Judul
: Sisi Lain Dunia Pendidikan
Penulis :
Komunitas Guru Pegiat Literasi Tulungagung.
Editor : Budi harsono
Penerbit
: CV. Mudilan Group
Tebal
: 147 hlm, ilus., 14,8 x 21 cmcm
Cetakan
1 : 2019
ISBN
: 978-602-5655-904
Buku yang berjudul Sisi Lain
Dunia Pendidikan merupakan buku antologi – sebuah buku karya bareng yang digagas
oleh para guru penulis yang tergabung dalam komunitas GPLT. Tentu saja kontributor
pengadaan naskahnya adalah guru-guru yang peduli dengan budaya literasi yang
ada di Tulungagung. Buku ini merupakan buku pertama yang hadir setelah berdiri
dan diresmikannya GPLT oleh Kadindikpora Suharno, M.M di Aula kantor PGRI
Tulungagung.
Sesuai dengan judul yang tertera
di covernya yaitu Sisi Lain Dunia
Pendidikan, di dalam buku ini memamng mengupas – banyak bercerita tentang sisi
lain dari dimensi pendidikan yang selama ini kita fahami. Sisi lain dalam
pembahasan ini bukanlah sisi astral yang penuh dengan rasa horor dan mistik.
Melainkan sisi lain yang ditinjau dari titik pandang yang sedikit berbeda dan
cenderung terlupakan. Namun, kesemuanya masih tetap berkaitan erat dengan ranah
pendidikan – baik pengajaran, pendidikan, pembimbingan, transfer ilmu
pengetahuan, eksistensi murid dan juga esensi peran guru di dalamnya.

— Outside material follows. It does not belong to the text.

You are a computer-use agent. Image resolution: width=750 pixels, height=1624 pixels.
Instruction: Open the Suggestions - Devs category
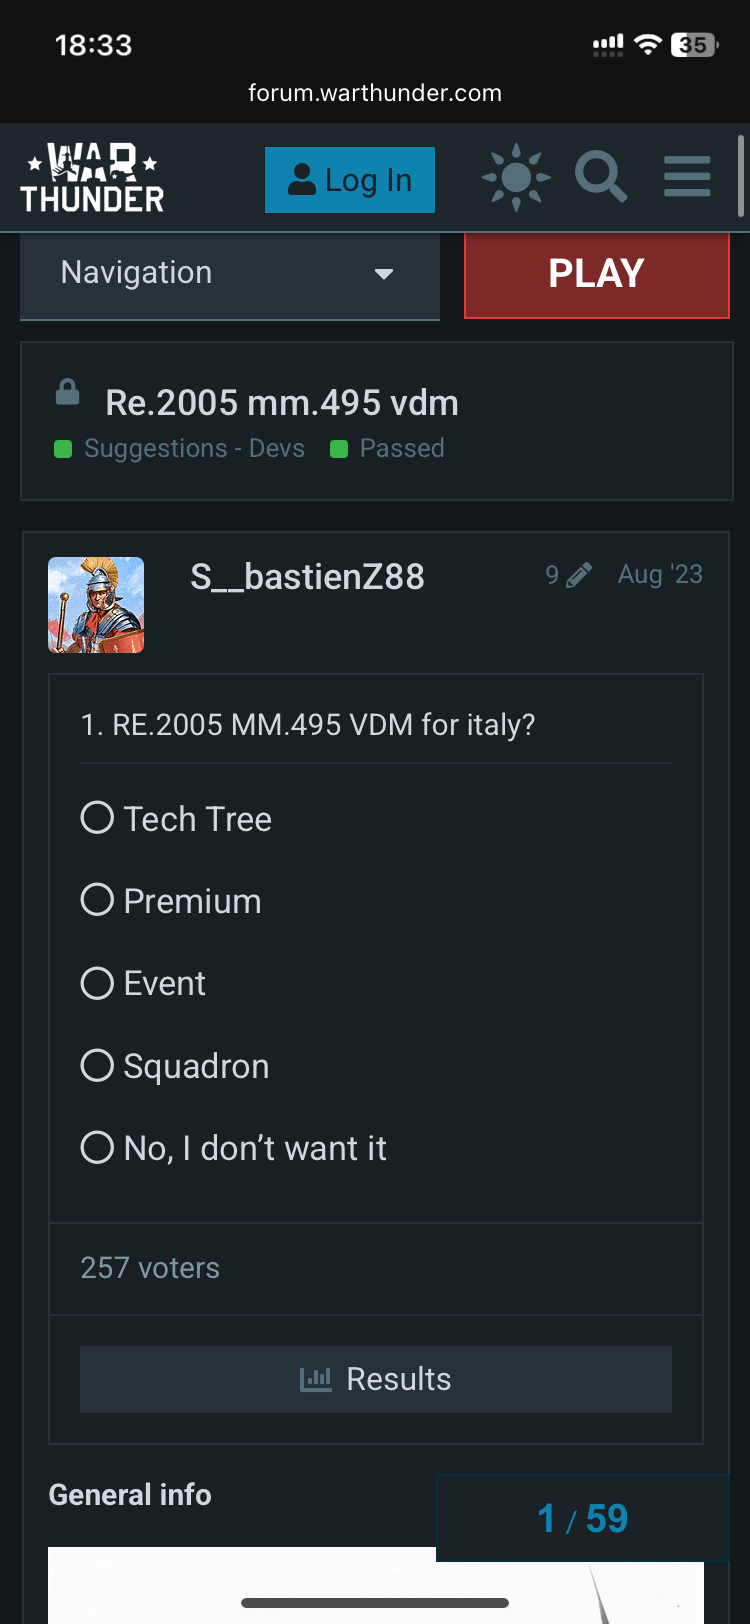coord(193,449)
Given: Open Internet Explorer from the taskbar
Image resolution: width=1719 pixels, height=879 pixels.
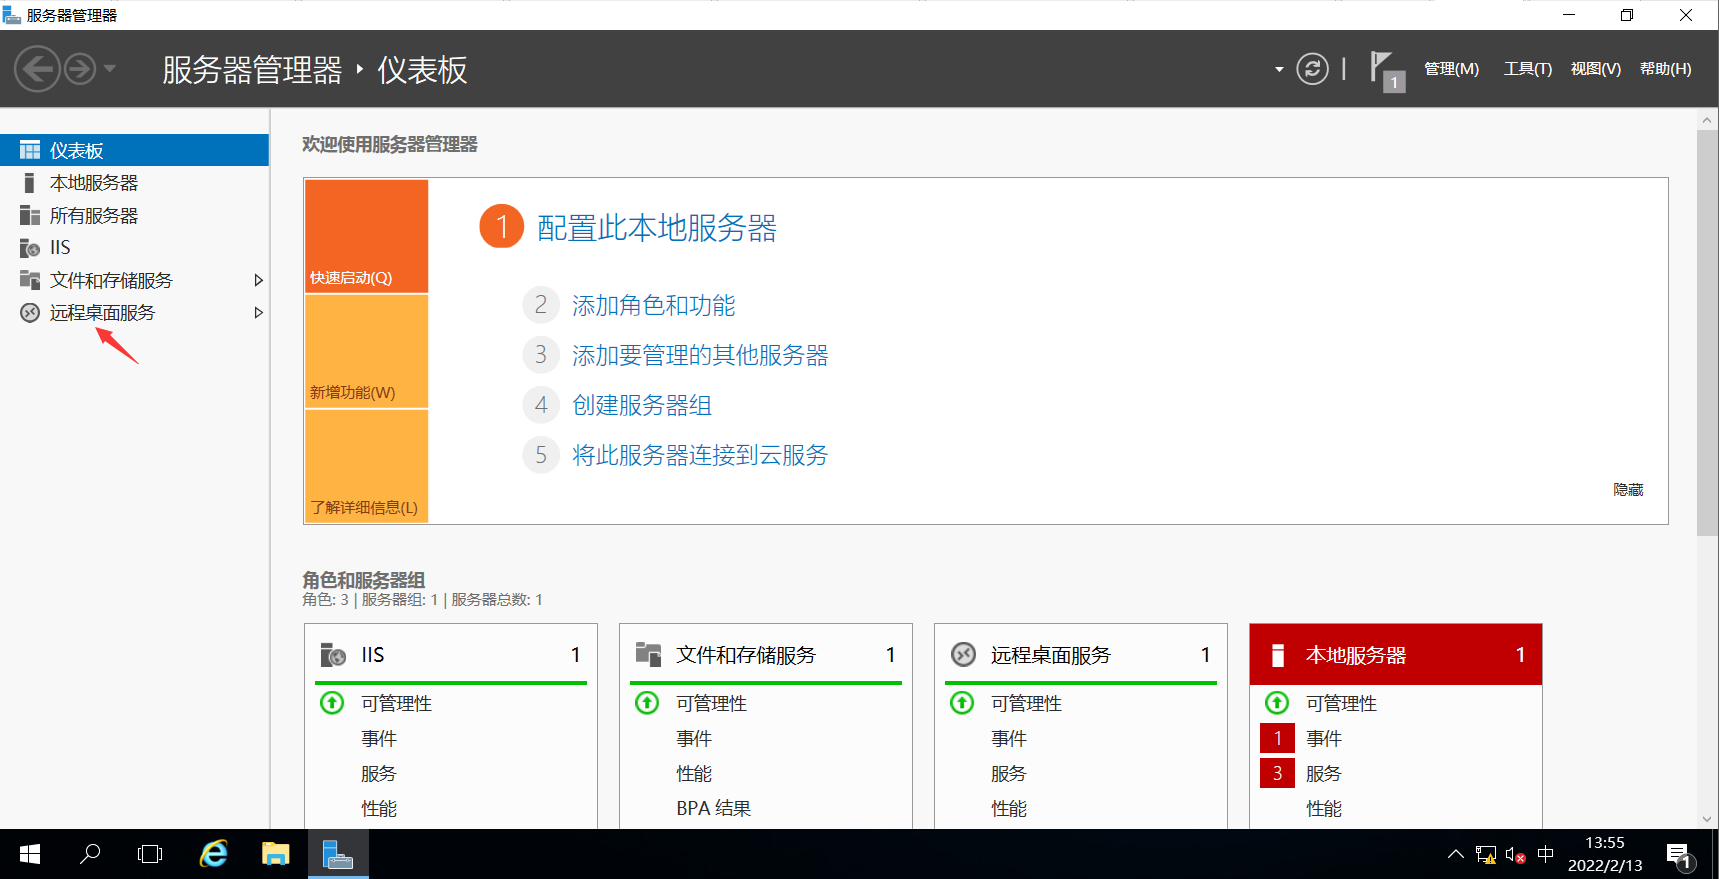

Yang jelas dari tulisan yang
ada, saya merasakan kuatnya rasa human sence terutama rasa simpati dan empati
para guru selaku praktisi pendidikan sekaligus contributor naskahnya. Hal ini
bisa kita temukan pada buku ini nilai-nilai positif yang sangat penting, antara
lain:
Pertama, berupa keefektifan dialogis
empati yang dilakukan seorang kepala sekolah dalam mengubah kebengalan karakter
salah satu siswanya yang cenderung brutal berubah menjadi baik dan disiplin ( Kamu
Hebat: 38; Bandar Permainan; Kasih Sayang yang Menghantarkan Masa Depan; Kisah
Ayah dan anak: 65 Aku anak Haram: 43).
Kedua, nilai semangat, disiplin
dan pantang menyerah dalam memperjuangkan cita-cita – (Tatapan Mata Anak
Berkarakter: 101; Meski Kamu Bukan Anakku: 110; Saat Kereta Tertunda di Stasiun
Kertosono: 133; Tiga Orang Tua: 153).
Ketiga, nilai keyakinan dan optimism
(Menebar Impian Di Bumi Pasir: 121; Cita-Citaku Bukan Guru: 161).
Keempat, nilai tulus ikhlas
dalam menjalani aktifitas hidup (Lukisan Hati Sang Pejuang Pengabdian: 33;
Warna Yang Tertukar: 52; Pendidikan Di Balik Layar: 85; Antara aku Perpustakaan Dan Kaos
Kaki: 91).
Sedangkan kelemahan dari buku
ini yaitu masih terdapat beberapa kekurang telitian dalam penulisan, sehingga
terdapat huruf yang hilang di beberapa buah kata yang ada. Namun secara
redaksional kekurangan tersebut tidak berpengaruh terhadap penyampaian esensi
dari pesan yang tersajikan dalam tulisan tersebut. Yang jelas buku ini, sangat layak untuk
dibaca, terutama bagi para guru yang ingin mengembangkan metode pendekatan –
problem solving terhadap permasalahan anak didiknya maupun yang berkeinginan
untuk mengembangkan keterampilan menulisnya.